Class TSNE

java.lang.Object
smile.manifold.TSNE
All Implemented Interfaces:
Serializable

public class TSNE extends Object implements Serializable
The t-distributed stochastic neighbor embedding. The t-SNE is a nonlinear dimensionality reduction technique that is particularly well suited for embedding high-dimensional data into a space of two or three dimensions, which can then be visualized in a scatter plot. Specifically, it models each high-dimensional object by a two- or three-dimensional point in such a way that similar objects are modeled by nearby points and dissimilar objects are modeled by distant points.

The t-SNE algorithm comprises two main stages. First, t-SNE constructs a probability distribution over pairs of high-dimensional objects in such a way that similar objects have a high probability of being picked, whilst dissimilar points have an infinitesimal probability of being picked. Second, t-SNE defines a similar probability distribution over the points in the low-dimensional map, and it minimizes the Kullback–Leibler divergence between the two distributions with respect to the locations of the points in the map. Note that while the original algorithm uses the Euclidean distance between objects as the base of its similarity metric, this should be changed as appropriate.

References

  1. L.J.P. van der Maaten. Accelerating t-SNE using Tree-Based Algorithms. Journal of Machine Learning Research 15(Oct):3221-3245, 2014.
  2. L.J.P. van der Maaten and G.E. Hinton. Visualizing Non-Metric Similarities in Multiple Maps. Machine Learning 87(1):33-55, 2012.
  3. L.J.P. van der Maaten. Learning a Parametric Embedding by Preserving Local Structure. In Proceedings of the Twelfth International Conference on Artificial Intelligence & Statistics (AI-STATS), JMLR W&CP 5:384-391, 2009.
  4. L.J.P. van der Maaten and G.E. Hinton. Visualizing High-Dimensional Data Using t-SNE. Journal of Machine Learning Research 9(Nov):2579-2605, 2008.
See Also:
  • Field Summary

    Fields
    Modifier and Type
    Field
    Description
    final double[][]
    The coordinate matrix in embedding space.
  • Constructor Summary

    Constructors
    Constructor
    Description
    TSNE(double[][] X, int d)
    Constructor.
    TSNE(double[][] X, int d, double perplexity, double eta, int iterations)
    Constructor.
  • Method Summary

    Modifier and Type
    Method
    Description
    double
    Returns the cost function value.
    void
    update(int iterations)
    Performs additional iterations.

    Methods inherited from class java.lang.Object

    clone, equals, finalize, getClass, hashCode, notify, notifyAll, toString, wait, wait, wait
  • Field Details

    • coordinates

      public final double[][] coordinates
      The coordinate matrix in embedding space.
  • Constructor Details

    • TSNE

      public TSNE(double[][] X, int d)
      Constructor.

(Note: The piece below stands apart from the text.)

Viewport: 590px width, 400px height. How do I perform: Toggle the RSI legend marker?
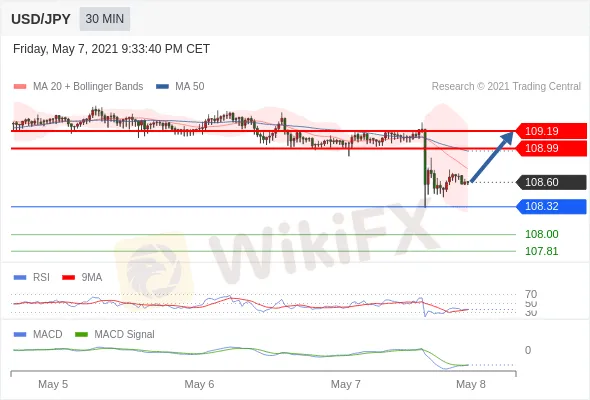pyautogui.click(x=20, y=278)
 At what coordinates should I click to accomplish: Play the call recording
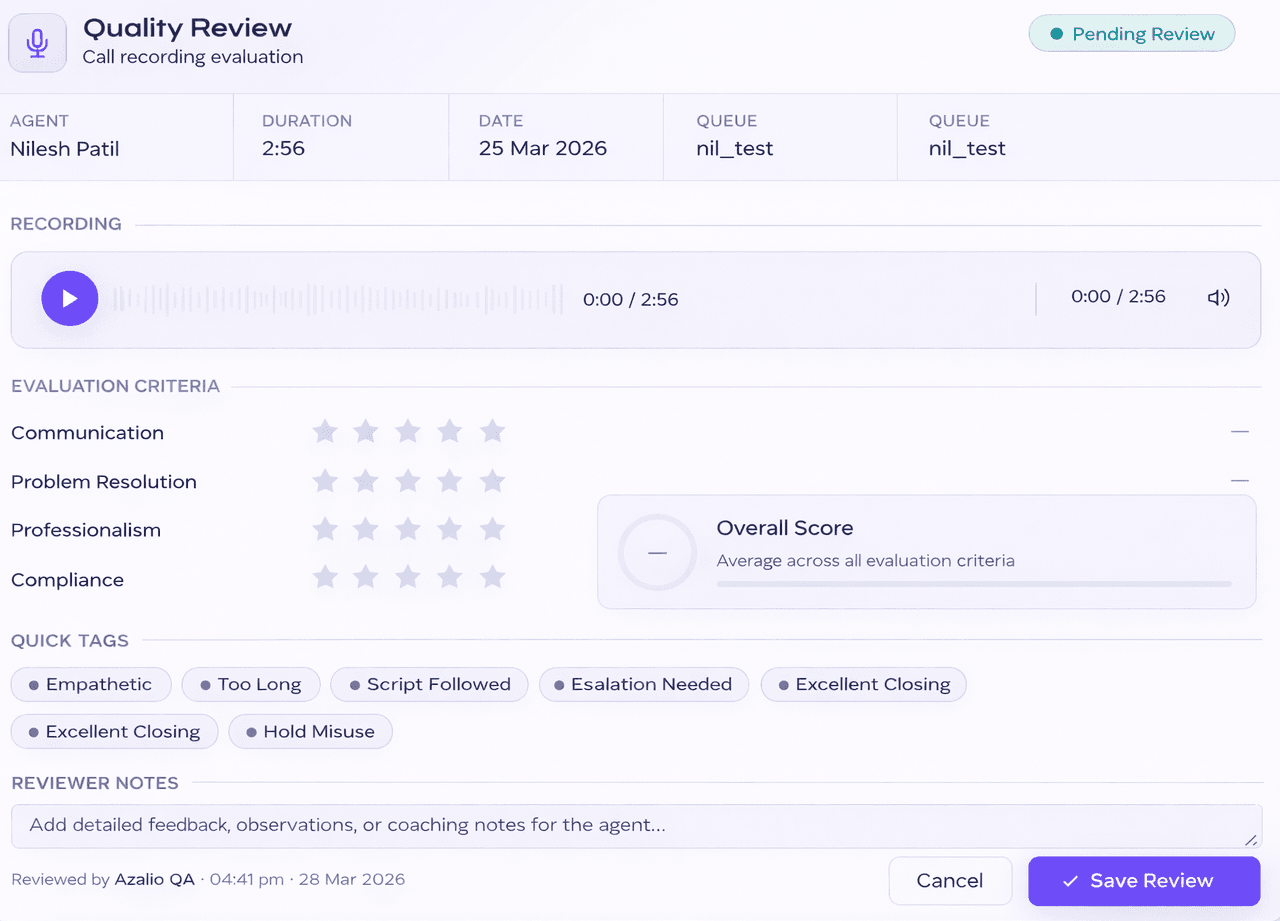[69, 298]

Train t-SNE for 1000 iterations, perplexity = 20 and learning rate = 200.
      Parameters:
      X - the input data. If X is a square matrix, it is assumed to be the squared distance/dissimilarity matrix.
      d - the dimension of embedding space.
    • TSNE

      public TSNE(double[][] X, int d, double perplexity, double eta, int iterations)
      Constructor. Train t-SNE for given number of iterations.
      Parameters:
      X - the input data. If X is a square matrix, it is assumed to be the squared distance/dissimilarity matrix.
      d - the dimension of embedding space.
      perplexity - the perplexity of the conditional distribution.
      eta - the learning rate.
      iterations - the number of iterations.
  • Method Details

    • cost

      public double cost()
      Returns the cost function value.
      Returns:
      the cost function value.
    • update

      public void update(int iterations)
      Performs additional iterations.
      Parameters:
      iterations - the number of iterations.